In search of the financial phenomena that change everything

Sjak Vennix – Manager Thematic Investigations Global Intelligence & Response

By far the majority of the 9 million customers are honest. But to keep money on the right track, you have to track down the few customers who are not. It is often a needle in a haystack, but that doesn't stop Sjak Vennix at all. He and his team take a close look at modern phenomena such as cryptocurrencies and new fintech companies. With his years of experience at the bank, his enthusiasm seems to keep growing. One day he will write a book about it, but for now he shares his experiences here.

KYC: a comprehensive profession

KYC has fascinated Sjak for a long time. “I have always had to deal with it. In 2010, I started at a local Rabobank, when KYC was an A4 sheet with a list to tick off. I checked that process. It is incredible how the field has developed in the past 10 years. The last few years in particular have been a growth spurt. What’s great about KYC is that it is always changing and it affects the whole bank. We are involved in all chains because customers use all products. One day I will write a book about it, as complex as it is.”

“The profession reaches far beyond the bank. We have a legal obligation to be the gatekeeper of the financial system. To detect financial flows that are illegal or connected to criminal activities and pass them on to the investigating authorities. Besides our legal obligation and social function, it is also in the interest of our customers to know who we have on our books. We can then protect and serve them better.”
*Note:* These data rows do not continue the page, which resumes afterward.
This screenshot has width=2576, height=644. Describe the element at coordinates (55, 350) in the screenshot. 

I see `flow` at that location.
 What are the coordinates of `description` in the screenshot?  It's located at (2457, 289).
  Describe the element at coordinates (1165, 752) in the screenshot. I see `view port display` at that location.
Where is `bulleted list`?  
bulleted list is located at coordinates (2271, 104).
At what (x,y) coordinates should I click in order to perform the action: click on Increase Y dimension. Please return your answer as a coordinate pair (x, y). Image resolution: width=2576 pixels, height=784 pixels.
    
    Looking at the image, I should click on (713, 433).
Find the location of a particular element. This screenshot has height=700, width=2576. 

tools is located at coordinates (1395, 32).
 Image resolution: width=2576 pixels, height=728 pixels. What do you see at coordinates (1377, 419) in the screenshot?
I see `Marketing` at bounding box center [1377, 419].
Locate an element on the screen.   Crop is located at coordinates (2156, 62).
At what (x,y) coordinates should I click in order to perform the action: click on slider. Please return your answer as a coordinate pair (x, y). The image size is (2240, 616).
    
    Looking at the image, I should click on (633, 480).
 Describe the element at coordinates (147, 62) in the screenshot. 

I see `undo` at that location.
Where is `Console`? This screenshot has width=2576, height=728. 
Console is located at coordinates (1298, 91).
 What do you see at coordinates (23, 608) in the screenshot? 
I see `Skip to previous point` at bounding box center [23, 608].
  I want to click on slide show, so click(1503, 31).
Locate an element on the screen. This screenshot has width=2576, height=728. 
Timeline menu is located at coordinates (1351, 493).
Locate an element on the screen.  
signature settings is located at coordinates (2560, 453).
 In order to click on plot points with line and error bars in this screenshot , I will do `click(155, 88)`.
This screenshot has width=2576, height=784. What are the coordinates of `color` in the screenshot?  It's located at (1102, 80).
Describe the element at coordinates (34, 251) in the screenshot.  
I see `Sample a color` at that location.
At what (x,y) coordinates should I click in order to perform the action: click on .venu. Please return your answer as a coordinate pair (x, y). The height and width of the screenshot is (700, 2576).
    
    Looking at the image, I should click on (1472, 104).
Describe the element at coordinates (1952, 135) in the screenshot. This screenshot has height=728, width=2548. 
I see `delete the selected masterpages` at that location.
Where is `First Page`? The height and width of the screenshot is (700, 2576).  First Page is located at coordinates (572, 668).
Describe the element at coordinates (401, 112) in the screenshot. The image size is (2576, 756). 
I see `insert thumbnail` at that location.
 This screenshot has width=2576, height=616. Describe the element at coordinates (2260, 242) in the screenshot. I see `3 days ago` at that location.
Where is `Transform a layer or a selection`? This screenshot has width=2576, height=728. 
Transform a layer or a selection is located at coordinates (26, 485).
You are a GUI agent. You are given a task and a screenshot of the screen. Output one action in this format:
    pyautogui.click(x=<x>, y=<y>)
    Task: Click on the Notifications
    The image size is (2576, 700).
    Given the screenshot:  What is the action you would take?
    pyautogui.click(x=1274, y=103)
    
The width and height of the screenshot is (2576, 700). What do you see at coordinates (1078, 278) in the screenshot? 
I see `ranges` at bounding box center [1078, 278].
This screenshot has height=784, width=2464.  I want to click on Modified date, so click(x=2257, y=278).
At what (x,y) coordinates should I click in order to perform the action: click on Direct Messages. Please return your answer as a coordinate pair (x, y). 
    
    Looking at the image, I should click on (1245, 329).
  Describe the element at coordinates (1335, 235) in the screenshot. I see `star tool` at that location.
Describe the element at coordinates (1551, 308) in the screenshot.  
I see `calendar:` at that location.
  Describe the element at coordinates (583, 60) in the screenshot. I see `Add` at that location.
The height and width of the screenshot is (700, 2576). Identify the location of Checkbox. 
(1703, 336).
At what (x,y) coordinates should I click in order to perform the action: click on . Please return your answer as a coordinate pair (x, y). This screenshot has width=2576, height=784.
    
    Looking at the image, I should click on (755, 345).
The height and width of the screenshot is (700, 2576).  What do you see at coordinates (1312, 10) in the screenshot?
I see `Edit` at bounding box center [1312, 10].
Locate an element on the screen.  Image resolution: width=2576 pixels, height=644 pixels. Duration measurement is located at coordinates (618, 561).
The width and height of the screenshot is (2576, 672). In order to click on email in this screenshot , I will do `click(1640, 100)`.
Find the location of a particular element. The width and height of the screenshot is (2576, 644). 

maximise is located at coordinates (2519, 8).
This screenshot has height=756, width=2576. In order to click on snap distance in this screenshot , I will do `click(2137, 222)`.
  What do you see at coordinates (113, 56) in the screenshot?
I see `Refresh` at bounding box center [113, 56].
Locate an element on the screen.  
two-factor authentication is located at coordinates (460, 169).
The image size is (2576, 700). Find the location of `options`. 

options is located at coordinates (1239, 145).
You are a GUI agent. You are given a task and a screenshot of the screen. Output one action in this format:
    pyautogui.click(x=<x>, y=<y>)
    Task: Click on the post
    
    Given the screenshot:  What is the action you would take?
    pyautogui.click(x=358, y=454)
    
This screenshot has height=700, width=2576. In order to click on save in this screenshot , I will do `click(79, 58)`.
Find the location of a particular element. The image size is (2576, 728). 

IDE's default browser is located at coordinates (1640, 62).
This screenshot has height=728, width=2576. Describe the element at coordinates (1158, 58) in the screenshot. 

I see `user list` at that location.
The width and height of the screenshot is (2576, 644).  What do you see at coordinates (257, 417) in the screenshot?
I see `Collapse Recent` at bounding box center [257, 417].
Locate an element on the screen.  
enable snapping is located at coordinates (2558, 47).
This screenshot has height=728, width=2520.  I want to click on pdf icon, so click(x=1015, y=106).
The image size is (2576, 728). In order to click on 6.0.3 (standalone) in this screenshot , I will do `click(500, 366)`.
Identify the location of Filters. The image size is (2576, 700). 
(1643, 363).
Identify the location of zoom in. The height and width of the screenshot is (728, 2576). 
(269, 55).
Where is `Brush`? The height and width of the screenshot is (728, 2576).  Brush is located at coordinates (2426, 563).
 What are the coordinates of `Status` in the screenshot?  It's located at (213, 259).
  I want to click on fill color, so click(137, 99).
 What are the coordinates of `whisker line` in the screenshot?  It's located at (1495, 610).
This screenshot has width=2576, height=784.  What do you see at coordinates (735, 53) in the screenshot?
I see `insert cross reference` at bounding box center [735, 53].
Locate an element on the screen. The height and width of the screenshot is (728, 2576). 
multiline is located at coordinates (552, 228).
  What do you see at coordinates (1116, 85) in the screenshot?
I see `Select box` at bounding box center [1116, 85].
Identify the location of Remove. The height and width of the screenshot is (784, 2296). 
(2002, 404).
My team examines clients for whom there is no policy yet. That is a creative process, we are really exploring.
Sjak Vennix – Manager Thematic Investigations Global Intelligence & Response

Exploring new worlds

“By far the majority of our customers are honest, but it’s the excesses that matter. You want to get them out of your customer base. My team investigates clients for whom there is no policy yet. That is a creative process, we are really exploring. Based on sources, conversations inside and outside the bank, we come up with ideas. We find out the new ways of handling money from people with different intentions. Then we determine how we have to adjust processes and policies in such a way that we mitigate the risks associated with these new developments.”

“For KYC, you really have to be able to put yourself in the customer’s shoes,” Sjak continues. “I am curious by nature and interested in people. As a manager, those qualities also come in handy. I manage a team of 20 analysts who deal with modern phenomena in the financial world. Phenomena about which little is yet known, but which potentially have a great deal of influence on our financial system.”

Concealing cryptocurrencies and fintechs

Sjak mentions a number of themes he is working on: “Cryptocurrencies, for example, are quite concealing. As a bank, we are involved at the start and end point: someone transfers money to or receives money from a crypto provider. We do not see what happens in between in the wallets. The function we traditionally had in the chain is changing. Crypto currencies make it more difficult to determine the origin of assets. And the huge highs and lows in crypto prices affect what is still ‘normal’. We must continue to ask ourselves: what is still logical and plausible? When is something suspicious?”

“Ultimately it is about the extent to which money flows are concealing. Do we understand how customers deal with money? Do we find it appropriate for the activities they carry out? As a bank, we are a link, but we need to understand the whole chain. We are also working a lot on new fintech companies. They operate in the same market as a bank and use bank products for their services. It makes the payment chain less transparent for us and that poses new challenges. How do we want to and can we deal with this, how do we map out the right risks?”

The function we traditionally had in the chain is changing.
Sjak Vennix – Manager Thematic Investigations Global Intelligence & Response

Journey of discovery

When asked what a person needs to be like to do this work, Sjak is very clear. “You have to have empathy, to really want to understand someone. You need to want to know why he or she does things; enthusiasm for research is a must. And don’t settle for the first answer you get, always keep asking questions. But a sense of justice is also important. An analytical nature, the drive to do better and also to have a lot of fun, that’s what it comes down to.”

Sjak definitely does not lack any of this. “I’m far from finished, I’m only at the first few chapters of the book!” He says with a big smile. “KYC is a journey of discovery: the destination is still unknown, but the journey towards it is exciting enough.” And it gives me immense satisfaction to help people on that journey.”